Dans un entretien au Monde, Romain Delès, sociologue spécialiste des questions de genre, affirme que pour faire reculer le sexisme bienveillant, il est nécessaire de modifier la place des hommes au sein de la famille. Selon lui, les stéréotypes de genre persistent notamment à travers des comportements apparemment anodins mais qui renforcent les inégalités.
Les racines du sexisme bienveillant
Le sexisme bienveillant se manifeste par des attitudes qui, sous couvert de protection ou de galanterie, maintiennent les femmes dans une position subordonnée. Romain Delès souligne que ces comportements sont souvent intériorisés dès l'enfance et reproduits au sein du foyer.
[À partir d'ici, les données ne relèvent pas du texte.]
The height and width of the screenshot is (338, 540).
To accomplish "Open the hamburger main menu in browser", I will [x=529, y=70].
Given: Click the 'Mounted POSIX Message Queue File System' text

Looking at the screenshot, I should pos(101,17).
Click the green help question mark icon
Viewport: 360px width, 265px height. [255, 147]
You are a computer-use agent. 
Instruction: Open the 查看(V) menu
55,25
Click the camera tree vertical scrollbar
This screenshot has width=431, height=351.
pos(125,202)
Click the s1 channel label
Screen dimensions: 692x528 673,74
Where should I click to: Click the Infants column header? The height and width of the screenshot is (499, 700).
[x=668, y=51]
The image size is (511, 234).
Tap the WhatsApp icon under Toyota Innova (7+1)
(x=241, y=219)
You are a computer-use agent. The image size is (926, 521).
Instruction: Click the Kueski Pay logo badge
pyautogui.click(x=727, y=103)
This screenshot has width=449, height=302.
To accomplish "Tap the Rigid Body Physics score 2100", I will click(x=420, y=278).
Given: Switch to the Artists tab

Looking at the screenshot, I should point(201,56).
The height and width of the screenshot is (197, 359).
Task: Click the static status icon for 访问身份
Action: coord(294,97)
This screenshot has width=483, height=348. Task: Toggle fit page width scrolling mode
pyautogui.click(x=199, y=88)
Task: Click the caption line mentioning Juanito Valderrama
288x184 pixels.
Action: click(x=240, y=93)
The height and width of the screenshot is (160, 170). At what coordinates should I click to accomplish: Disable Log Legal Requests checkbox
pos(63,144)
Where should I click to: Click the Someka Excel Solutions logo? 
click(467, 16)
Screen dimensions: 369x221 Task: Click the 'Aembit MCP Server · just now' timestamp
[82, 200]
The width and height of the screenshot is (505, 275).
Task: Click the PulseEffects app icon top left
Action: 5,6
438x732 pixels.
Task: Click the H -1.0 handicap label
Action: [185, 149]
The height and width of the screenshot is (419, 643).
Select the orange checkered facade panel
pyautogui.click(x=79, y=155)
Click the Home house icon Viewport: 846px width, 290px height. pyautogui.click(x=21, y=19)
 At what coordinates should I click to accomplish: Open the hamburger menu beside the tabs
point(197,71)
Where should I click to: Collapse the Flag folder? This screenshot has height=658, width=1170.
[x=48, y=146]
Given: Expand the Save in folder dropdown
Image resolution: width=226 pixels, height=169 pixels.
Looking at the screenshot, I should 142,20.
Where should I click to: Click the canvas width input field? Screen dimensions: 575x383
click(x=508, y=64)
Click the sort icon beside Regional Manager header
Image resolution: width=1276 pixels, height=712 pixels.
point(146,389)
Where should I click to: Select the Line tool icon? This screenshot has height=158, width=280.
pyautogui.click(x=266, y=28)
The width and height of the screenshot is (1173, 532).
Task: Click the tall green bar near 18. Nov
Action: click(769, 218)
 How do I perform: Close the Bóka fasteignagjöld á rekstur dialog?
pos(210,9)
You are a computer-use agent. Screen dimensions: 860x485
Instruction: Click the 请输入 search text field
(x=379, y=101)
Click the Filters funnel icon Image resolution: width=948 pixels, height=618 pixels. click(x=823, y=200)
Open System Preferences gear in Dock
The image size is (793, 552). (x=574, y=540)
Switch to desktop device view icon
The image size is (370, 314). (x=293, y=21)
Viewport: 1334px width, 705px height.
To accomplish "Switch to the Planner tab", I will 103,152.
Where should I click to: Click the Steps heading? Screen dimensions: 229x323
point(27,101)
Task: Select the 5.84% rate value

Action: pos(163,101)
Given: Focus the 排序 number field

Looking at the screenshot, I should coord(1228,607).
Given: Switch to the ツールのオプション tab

Par exemple, le fait que les hommes soient moins impliqués dans les tâches domestiques ou parentales contribue à perpétuer l'idée que la sphère familiale est avant tout féminine.
L'importance de l'engagement paternel
Pour le sociologue, un levier essentiel est l'engagement accru des pères dans l'éducation des enfants et les responsabilités familiales. Cela permettrait non seulement de réduire la charge mentale des femmes, mais aussi de déconstruire les stéréotypes qui associent la masculinité à l'absence de soin. Delès cite des études montrant que lorsque les pères prennent un congé parental, les inégalités de genre diminuent à long terme.
Des politiques publiques nécessaires
Romain Delès appelle à des mesures concrètes, comme l'allongement du congé paternité et la création de structures d'accueil pour la petite enfance. Il insiste sur le rôle des pouvoirs publics pour encourager une répartition plus équitable des tâches. Sans ces changements structurels, le sexisme bienveillant risque de perdurer, même si les mentalités évoluent.
En conclusion, le sociologue estime que la lutte contre le sexisme passe par une transformation profonde des rôles familiaux. Il s'agit de faire des hommes des acteurs à part entière de l'égalité, dès le plus jeune âge de leurs enfants.